- What needs to be done -
Below are some records; find each line that carries the word "price" and copy it.

- Data records -
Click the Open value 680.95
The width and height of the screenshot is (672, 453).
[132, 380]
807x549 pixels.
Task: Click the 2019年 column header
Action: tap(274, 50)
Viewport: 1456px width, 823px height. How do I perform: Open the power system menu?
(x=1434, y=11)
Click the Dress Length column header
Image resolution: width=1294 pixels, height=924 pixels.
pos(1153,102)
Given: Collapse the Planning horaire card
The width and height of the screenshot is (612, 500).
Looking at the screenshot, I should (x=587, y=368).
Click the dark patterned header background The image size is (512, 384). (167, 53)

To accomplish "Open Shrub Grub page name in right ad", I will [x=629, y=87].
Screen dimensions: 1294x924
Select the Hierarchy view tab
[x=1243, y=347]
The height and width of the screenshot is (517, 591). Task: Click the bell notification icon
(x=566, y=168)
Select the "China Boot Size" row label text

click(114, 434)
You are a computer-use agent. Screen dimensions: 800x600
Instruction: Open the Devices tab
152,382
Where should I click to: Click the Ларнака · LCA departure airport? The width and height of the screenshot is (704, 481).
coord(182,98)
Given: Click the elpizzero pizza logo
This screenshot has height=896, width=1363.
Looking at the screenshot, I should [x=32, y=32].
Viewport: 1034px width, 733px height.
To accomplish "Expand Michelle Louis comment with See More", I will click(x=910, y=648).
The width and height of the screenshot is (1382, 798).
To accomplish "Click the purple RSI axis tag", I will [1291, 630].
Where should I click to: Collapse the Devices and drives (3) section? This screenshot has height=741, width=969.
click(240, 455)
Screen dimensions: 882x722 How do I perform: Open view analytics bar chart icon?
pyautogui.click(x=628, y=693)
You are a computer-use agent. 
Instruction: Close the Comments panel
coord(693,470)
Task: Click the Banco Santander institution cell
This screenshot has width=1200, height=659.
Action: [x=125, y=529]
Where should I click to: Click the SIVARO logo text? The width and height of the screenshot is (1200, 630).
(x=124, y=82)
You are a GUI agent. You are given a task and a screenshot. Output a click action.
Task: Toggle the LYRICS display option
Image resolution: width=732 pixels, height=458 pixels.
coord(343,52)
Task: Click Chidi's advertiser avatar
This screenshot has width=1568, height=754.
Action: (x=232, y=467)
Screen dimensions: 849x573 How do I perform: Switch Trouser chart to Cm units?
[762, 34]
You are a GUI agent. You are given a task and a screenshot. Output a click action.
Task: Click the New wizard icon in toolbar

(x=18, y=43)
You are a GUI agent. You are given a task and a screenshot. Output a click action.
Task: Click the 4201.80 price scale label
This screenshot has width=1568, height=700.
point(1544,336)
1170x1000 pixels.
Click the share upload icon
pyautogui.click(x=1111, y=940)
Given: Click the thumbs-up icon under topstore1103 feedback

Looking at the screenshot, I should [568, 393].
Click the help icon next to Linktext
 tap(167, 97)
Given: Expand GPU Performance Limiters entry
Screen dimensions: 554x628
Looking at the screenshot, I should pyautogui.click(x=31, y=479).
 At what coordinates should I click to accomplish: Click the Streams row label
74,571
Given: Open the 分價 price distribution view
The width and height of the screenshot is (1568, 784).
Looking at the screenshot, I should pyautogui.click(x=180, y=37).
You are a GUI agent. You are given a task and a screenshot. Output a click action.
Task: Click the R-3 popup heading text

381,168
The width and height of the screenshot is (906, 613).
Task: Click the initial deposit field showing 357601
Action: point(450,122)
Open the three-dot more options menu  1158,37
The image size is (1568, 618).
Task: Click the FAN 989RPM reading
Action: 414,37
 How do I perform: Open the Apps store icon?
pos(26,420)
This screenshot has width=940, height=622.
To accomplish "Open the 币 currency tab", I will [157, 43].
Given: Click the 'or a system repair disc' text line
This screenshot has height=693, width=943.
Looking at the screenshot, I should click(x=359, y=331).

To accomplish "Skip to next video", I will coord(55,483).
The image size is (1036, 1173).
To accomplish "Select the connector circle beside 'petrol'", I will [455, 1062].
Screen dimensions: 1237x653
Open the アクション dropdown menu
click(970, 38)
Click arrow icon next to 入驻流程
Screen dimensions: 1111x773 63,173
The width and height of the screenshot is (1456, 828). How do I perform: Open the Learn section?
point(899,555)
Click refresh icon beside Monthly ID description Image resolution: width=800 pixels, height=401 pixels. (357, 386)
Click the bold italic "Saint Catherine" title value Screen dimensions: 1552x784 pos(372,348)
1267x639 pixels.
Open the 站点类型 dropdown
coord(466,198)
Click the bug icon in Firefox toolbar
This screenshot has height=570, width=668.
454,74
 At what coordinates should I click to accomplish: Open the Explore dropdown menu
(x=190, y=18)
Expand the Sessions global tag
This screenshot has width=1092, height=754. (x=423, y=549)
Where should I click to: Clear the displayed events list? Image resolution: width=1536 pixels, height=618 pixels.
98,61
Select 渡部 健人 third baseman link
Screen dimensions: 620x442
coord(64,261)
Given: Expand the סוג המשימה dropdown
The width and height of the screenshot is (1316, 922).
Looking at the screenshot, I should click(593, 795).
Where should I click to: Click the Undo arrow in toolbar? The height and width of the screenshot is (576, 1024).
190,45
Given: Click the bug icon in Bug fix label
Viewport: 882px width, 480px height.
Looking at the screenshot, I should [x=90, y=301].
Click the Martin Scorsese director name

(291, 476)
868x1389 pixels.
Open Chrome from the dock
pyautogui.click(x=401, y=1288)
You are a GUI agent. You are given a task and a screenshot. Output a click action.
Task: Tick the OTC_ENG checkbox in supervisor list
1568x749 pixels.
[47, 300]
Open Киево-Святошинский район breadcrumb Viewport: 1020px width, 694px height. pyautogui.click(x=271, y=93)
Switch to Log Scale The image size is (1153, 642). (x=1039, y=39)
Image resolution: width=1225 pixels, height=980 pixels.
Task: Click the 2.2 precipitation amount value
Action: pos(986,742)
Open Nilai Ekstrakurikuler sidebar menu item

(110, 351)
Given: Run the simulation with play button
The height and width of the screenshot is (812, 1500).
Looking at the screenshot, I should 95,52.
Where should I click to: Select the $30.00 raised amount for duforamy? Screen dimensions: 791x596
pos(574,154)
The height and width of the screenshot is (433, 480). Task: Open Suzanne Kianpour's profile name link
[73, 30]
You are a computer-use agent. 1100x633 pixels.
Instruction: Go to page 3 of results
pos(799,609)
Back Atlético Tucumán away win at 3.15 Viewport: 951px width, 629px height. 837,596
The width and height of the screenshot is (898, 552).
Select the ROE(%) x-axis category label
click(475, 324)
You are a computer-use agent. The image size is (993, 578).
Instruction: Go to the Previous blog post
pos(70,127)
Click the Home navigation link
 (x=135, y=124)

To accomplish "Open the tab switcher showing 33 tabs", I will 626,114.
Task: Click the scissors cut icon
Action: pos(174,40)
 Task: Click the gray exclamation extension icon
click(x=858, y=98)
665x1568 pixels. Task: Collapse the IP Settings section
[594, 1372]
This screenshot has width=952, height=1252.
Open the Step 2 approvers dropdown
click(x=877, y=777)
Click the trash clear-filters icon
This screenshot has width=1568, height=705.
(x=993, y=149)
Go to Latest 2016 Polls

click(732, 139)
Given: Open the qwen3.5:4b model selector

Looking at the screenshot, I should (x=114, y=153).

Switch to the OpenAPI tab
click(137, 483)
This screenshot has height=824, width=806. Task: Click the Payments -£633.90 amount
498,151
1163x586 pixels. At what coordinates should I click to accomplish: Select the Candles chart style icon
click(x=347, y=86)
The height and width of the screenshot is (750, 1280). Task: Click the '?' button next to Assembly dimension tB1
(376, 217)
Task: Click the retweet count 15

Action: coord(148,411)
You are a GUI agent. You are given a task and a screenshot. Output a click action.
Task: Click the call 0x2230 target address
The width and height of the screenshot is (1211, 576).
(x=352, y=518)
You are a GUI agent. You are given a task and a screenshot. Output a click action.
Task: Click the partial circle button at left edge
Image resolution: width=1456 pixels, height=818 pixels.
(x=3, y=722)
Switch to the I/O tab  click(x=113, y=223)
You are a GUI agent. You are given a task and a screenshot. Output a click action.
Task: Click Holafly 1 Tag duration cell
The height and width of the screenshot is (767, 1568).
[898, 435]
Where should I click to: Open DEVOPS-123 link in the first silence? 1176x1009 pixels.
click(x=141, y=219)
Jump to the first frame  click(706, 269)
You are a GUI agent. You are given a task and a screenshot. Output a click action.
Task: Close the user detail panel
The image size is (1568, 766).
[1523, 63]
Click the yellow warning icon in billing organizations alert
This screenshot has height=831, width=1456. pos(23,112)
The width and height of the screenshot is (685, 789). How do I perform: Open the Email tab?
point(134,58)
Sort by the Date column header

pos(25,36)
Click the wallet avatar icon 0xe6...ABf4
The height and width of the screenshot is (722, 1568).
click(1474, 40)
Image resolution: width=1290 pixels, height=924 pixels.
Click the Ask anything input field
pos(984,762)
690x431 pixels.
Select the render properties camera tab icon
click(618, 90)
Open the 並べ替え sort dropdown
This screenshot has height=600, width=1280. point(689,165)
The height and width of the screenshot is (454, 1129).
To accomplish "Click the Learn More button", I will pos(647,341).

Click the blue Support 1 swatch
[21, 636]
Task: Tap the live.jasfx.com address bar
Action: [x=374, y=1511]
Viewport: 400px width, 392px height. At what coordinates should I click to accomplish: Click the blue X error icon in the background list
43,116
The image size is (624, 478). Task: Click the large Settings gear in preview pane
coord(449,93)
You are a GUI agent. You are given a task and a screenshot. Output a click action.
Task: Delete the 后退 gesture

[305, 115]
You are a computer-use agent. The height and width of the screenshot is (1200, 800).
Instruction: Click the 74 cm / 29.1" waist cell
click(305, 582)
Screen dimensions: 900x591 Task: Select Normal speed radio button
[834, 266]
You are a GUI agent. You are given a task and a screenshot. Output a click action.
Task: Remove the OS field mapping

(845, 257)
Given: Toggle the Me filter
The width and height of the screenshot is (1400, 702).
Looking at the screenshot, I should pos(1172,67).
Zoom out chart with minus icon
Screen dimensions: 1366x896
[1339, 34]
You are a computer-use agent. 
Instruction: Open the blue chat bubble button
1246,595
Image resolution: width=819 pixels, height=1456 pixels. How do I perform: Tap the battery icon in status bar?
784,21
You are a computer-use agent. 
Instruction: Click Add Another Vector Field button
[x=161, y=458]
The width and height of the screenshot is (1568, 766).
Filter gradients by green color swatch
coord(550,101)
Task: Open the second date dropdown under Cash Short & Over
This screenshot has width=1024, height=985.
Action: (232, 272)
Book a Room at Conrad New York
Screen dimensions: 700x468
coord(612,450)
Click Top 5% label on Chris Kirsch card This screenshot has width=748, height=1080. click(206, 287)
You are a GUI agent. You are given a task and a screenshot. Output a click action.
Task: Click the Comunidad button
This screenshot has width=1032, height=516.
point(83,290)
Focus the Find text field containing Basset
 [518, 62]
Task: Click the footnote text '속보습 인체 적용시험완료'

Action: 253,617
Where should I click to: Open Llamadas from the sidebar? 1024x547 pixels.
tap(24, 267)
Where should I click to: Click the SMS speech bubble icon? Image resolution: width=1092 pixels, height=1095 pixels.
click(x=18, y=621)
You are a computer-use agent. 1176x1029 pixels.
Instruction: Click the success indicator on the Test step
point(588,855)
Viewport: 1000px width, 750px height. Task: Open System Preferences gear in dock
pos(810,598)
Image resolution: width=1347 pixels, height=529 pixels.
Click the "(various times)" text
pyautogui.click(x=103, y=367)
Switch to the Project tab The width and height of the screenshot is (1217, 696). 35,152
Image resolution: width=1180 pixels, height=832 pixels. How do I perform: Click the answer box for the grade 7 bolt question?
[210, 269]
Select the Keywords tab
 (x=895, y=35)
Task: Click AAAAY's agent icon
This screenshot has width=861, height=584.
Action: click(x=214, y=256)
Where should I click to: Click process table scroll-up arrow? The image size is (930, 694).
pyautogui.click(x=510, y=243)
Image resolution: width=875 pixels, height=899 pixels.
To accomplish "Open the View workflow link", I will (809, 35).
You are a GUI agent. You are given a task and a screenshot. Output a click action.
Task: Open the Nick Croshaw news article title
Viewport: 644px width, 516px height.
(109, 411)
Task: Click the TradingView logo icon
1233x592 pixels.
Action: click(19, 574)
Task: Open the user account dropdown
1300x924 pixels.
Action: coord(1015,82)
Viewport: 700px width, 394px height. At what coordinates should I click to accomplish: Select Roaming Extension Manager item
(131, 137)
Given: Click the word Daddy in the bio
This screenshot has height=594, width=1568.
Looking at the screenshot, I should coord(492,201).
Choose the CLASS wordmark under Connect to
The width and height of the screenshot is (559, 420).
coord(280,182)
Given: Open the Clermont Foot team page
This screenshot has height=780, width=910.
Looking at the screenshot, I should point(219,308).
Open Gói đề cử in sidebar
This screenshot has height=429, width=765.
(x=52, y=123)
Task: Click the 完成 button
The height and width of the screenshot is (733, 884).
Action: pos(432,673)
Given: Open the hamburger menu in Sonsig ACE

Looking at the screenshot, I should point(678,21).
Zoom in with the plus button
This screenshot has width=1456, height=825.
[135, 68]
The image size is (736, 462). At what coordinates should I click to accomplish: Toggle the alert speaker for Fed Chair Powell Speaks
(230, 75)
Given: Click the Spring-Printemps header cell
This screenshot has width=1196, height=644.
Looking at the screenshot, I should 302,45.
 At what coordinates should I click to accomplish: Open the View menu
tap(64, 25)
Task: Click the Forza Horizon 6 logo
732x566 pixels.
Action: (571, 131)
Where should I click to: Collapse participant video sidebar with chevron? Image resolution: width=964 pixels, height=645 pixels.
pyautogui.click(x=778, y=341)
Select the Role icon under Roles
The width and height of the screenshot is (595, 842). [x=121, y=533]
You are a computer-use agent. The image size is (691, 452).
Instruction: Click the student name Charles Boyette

- Answer box -
Task: Click the 4201.80 price scale label
Given: Open the 分價 price distribution view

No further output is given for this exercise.